» **DATA UNDER STUDY**:
..............................
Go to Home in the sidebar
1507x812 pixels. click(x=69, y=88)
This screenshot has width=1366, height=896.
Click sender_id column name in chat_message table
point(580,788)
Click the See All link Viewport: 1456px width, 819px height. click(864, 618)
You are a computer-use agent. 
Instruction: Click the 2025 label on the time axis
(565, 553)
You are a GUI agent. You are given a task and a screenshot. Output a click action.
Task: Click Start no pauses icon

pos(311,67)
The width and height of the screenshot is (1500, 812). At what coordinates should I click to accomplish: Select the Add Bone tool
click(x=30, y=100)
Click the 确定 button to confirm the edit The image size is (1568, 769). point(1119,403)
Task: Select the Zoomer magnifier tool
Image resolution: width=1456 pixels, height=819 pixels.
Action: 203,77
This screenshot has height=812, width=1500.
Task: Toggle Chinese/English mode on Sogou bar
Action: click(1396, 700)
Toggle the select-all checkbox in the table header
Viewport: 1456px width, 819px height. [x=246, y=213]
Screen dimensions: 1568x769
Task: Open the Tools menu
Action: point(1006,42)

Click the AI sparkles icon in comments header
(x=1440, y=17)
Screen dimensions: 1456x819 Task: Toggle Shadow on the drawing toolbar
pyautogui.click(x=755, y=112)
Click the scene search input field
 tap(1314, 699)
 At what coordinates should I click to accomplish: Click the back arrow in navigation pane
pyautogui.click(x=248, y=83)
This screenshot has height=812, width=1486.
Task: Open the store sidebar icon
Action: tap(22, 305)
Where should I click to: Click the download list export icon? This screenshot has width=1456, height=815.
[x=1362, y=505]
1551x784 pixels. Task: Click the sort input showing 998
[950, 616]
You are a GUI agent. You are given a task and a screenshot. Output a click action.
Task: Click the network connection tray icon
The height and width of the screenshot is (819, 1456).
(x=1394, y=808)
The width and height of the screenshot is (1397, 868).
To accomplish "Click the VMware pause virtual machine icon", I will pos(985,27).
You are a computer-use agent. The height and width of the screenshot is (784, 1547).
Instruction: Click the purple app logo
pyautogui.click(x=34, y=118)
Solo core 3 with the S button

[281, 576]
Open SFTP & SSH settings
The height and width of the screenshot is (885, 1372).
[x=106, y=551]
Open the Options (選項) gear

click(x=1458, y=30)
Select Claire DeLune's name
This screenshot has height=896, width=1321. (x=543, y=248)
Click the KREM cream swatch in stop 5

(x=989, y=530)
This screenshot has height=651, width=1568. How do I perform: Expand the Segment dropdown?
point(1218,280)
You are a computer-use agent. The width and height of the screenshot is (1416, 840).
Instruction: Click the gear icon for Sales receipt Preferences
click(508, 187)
..............................
» **TASK REQUIREMENTS**: Quote the data above in full, changing nothing.

» **YOUR RESPONSE**:
Go to Home in the sidebar
1507x812 pixels. click(x=69, y=88)
This screenshot has width=1366, height=896.
Click sender_id column name in chat_message table
point(580,788)
Click the See All link Viewport: 1456px width, 819px height. click(864, 618)
You are a computer-use agent. 
Instruction: Click the 2025 label on the time axis
(565, 553)
You are a GUI agent. You are given a task and a screenshot. Output a click action.
Task: Click Start no pauses icon

pos(311,67)
The width and height of the screenshot is (1500, 812). At what coordinates should I click to accomplish: Select the Add Bone tool
click(x=30, y=100)
Click the 确定 button to confirm the edit The image size is (1568, 769). point(1119,403)
Task: Select the Zoomer magnifier tool
Image resolution: width=1456 pixels, height=819 pixels.
Action: 203,77
This screenshot has height=812, width=1500.
Task: Toggle Chinese/English mode on Sogou bar
Action: click(1396, 700)
Toggle the select-all checkbox in the table header
Viewport: 1456px width, 819px height. [x=246, y=213]
Screen dimensions: 1568x769
Task: Open the Tools menu
Action: point(1006,42)

Click the AI sparkles icon in comments header
(x=1440, y=17)
Screen dimensions: 1456x819 Task: Toggle Shadow on the drawing toolbar
pyautogui.click(x=755, y=112)
Click the scene search input field
 tap(1314, 699)
 At what coordinates should I click to accomplish: Click the back arrow in navigation pane
pyautogui.click(x=248, y=83)
This screenshot has height=812, width=1486.
Task: Open the store sidebar icon
Action: tap(22, 305)
Where should I click to: Click the download list export icon? This screenshot has width=1456, height=815.
[x=1362, y=505]
1551x784 pixels. Task: Click the sort input showing 998
[950, 616]
You are a GUI agent. You are given a task and a screenshot. Output a click action.
Task: Click the network connection tray icon
The height and width of the screenshot is (819, 1456).
(x=1394, y=808)
The width and height of the screenshot is (1397, 868).
To accomplish "Click the VMware pause virtual machine icon", I will pos(985,27).
You are a computer-use agent. The height and width of the screenshot is (784, 1547).
Instruction: Click the purple app logo
pyautogui.click(x=34, y=118)
Solo core 3 with the S button

[281, 576]
Open SFTP & SSH settings
The height and width of the screenshot is (885, 1372).
[x=106, y=551]
Open the Options (選項) gear

click(x=1458, y=30)
Select Claire DeLune's name
This screenshot has height=896, width=1321. (x=543, y=248)
Click the KREM cream swatch in stop 5

(x=989, y=530)
This screenshot has height=651, width=1568. How do I perform: Expand the Segment dropdown?
point(1218,280)
You are a computer-use agent. The width and height of the screenshot is (1416, 840).
Instruction: Click the gear icon for Sales receipt Preferences
click(508, 187)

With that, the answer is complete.